This design has not worked.

This year we are switching from bamboo trellises to steel remesh sheets, 7x3-1/2 with 6x6 openings, to cut down on the amount of work needed to trellis tomatoes, beans and cucurbits

while increasing ease in harvesting. We will still be using twine to tie the plants to the trellis and rebar to hold up the trellises and stake the pepper plants.

The big question is how do we do the same in large landscapes as we did at home?

1.) take the necessary time to study the local ecosystems to understand how/why they function and all the micro ecosystems around you

2.) stop using insecticides, herbicides, fungicides and other (non-organic) garden chemicals

3.) collect as much wild local native seed as possible

4.) use several different and distinct sources of seeds from vendors to mimic at a minimal level natural wild plant genetic heterogeneity

5.) leave open spaces around fields such as wide borders to serve as reservoirs for native plants, pollinators and birds

6.) leave strips of native plants through fields to facilitate the movement of pollinators and insectivores into fields and across the landscape

7.) alternate fallow and cultivated fields

8.) leave meadows around water sources and irregularities in the fields to act as reservoirs for native organisms

9.) make multiple diverse corridors for birds, insects and other animals to migrate through the landscape

For early season pollinators and other insects plant native non-hybridized American Chestnut

(Castanea dentata) trees along with other native trees and shrubs such as elderberry (Sambucus pubens), choke cherry (Prunus virginiana) oaks, maples and similar as sources of early season nectar/pollen*, food for Corvids, a source of

organics (mast) and a source of the native organisms which are part of a healthy ecosystem.

*From my experience, many native high pollen/nectar forbs such as members of the Asteraceae family do not bloom until early to mid-July, whereas many

trees and shrubs bloom from late winter to early summer.

Bioeradication

Bioeradication is the use of native organisms to eradicate non-native organisms.

From experience and observation systems of multiple organisms are more apt to develop to

eradicate a non-native organism rather than single magic bullet organisms.

One important aspect of healthy native landscapes with agriculture integrated into them

is that they provide ways for native bioeradicants/bioeradicant systems to move

across landscapes.

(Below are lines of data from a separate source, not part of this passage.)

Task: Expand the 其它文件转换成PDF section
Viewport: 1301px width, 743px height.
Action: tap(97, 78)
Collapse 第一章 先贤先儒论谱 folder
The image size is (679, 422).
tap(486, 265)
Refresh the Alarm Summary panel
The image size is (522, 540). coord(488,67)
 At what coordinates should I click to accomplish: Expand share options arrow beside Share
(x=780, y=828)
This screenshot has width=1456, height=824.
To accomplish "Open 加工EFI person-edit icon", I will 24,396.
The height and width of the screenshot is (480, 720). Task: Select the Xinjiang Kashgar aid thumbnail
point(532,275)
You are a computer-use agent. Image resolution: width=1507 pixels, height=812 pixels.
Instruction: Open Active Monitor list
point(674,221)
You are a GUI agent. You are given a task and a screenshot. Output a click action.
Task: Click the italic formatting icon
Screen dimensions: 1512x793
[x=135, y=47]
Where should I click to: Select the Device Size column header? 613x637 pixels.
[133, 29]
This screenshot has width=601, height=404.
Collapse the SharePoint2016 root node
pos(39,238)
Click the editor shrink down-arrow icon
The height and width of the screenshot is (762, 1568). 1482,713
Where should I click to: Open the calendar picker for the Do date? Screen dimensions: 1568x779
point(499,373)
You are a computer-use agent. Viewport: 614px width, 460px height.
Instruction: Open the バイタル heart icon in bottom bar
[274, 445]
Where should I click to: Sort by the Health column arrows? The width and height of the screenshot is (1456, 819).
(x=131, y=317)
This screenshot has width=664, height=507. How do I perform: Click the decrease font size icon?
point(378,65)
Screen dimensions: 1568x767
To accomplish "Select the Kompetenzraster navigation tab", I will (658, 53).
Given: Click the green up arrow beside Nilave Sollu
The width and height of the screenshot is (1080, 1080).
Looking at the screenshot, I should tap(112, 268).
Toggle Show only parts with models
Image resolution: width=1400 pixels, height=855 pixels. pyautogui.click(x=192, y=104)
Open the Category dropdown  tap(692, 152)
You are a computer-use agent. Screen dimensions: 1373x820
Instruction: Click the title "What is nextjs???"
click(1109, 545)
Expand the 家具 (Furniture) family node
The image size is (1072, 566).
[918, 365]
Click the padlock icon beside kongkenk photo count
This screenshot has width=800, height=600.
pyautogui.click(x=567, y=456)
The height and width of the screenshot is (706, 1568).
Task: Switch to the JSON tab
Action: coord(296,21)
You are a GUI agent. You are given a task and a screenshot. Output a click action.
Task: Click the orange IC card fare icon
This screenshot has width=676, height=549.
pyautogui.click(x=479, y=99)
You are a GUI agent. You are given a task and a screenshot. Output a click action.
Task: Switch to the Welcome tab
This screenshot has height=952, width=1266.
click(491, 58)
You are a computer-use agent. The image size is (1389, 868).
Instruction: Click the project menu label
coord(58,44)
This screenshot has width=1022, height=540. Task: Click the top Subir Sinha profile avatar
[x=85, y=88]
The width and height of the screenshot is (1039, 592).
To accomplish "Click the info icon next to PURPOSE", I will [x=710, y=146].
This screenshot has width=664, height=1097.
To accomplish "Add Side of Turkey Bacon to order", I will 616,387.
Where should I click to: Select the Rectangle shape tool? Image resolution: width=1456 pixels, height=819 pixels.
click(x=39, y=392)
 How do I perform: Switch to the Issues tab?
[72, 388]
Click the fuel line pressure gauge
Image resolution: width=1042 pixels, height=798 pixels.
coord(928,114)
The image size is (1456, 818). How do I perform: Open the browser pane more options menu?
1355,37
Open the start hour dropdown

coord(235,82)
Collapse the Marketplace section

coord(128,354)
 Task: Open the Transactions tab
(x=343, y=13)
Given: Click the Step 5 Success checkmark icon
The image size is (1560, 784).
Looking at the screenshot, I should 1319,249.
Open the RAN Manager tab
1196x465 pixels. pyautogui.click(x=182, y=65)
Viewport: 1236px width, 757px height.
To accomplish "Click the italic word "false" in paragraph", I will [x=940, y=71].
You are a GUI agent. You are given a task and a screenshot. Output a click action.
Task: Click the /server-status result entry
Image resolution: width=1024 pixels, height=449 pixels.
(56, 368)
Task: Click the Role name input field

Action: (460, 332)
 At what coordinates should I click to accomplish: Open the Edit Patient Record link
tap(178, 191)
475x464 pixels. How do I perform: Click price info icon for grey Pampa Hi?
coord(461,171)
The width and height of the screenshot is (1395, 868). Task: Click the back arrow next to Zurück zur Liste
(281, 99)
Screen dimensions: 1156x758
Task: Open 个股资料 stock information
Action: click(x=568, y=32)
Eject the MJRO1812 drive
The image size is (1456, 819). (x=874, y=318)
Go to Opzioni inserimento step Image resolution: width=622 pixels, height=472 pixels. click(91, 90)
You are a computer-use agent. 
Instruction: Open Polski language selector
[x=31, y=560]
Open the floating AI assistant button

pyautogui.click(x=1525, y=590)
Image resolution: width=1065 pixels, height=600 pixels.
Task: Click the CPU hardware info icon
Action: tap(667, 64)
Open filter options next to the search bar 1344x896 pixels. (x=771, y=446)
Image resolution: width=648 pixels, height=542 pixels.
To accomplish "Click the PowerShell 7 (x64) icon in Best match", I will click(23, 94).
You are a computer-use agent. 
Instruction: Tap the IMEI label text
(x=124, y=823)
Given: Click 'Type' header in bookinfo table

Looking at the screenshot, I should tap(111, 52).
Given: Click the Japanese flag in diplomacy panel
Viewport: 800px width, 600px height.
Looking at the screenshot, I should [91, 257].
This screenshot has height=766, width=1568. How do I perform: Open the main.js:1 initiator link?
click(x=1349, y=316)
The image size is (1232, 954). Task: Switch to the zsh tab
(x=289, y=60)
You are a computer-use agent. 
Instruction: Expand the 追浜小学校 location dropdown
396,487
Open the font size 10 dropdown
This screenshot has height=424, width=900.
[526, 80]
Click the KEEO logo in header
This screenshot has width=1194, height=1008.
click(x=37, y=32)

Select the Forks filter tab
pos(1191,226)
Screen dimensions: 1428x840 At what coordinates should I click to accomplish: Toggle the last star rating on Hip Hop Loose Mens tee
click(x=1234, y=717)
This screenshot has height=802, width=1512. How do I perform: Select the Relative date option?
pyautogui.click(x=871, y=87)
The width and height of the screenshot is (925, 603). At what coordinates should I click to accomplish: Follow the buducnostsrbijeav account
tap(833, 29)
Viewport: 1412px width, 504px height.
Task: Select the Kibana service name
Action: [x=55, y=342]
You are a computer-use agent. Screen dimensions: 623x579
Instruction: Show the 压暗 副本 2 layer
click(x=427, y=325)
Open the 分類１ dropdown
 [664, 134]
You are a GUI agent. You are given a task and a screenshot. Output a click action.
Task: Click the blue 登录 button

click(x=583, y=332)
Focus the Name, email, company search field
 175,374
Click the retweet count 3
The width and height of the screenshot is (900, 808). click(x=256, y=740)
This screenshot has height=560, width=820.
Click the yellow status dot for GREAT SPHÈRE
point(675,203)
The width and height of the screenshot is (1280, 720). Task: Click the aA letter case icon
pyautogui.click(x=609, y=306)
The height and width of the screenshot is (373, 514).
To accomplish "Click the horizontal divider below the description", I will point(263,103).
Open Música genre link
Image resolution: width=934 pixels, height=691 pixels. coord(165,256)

By this process native habitats are preserved and enhanced while the

non-native organisms are eradicated.

This eliminates non-native issues from the landscape, enhancing ecosystem services while

removing the need for pesticides.

For example, the Brown Marmorated Stink Bug (Halyomorpha halys) levels around our home

decreased significantly in the last 2 years, from thousands to low hundreds. There are reports that

passerine (song) birds such as American robins (Turdus migratorius) are eating them and

from my observations a pathogen is killing them. Since we live only a few miles from their probable importation site, Allentown, and where they were

first discovered, Kutztown University, this is significant.

Instead of insecticides, a healthy agricultural system integrated into a healthy ecosystem will

provide ample resources for the insectivore passerine birds to live. They will control this pest

and eliminate the need for insecticides.

Most of my experience with bioeradication is in the area of non-native invasive plants. Ailanthus

altissima and Rosa multiflora are good examples.

Common name: Tree-of-heaven Scientific name: Ailanthus altissima

Origin: China

Local habitat: prefers the edge of wooded areas and open fields even though it will

grow in wooded areas where light reaches the forest floor.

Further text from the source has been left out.